:: Task directions ::
Please swap "review" for "comment" in the listing lines running from the line with "Click the date" to the line with "[x=610, y=393]", change nothing else, and return only those lines without the pictures.

--- start Given data ---

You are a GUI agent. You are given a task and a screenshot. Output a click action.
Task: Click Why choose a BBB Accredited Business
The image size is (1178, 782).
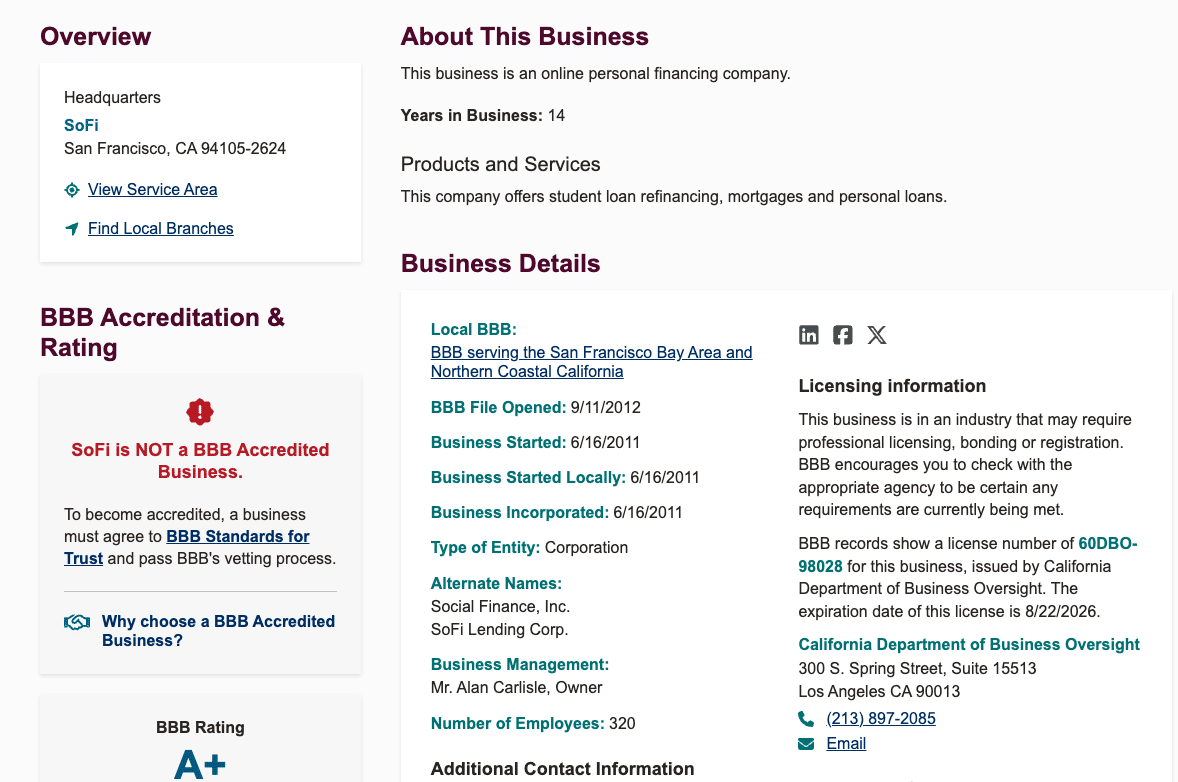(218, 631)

--- end Given data ---
--- start Given data ---

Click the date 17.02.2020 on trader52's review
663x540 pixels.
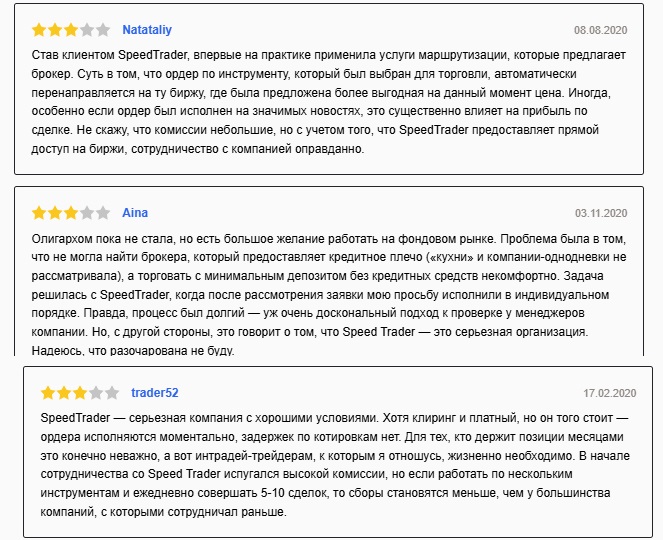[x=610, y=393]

--- end Given data ---

:: Expected answer ::
Click the date 17.02.2020 on trader52's comment
663x540 pixels.
[x=610, y=393]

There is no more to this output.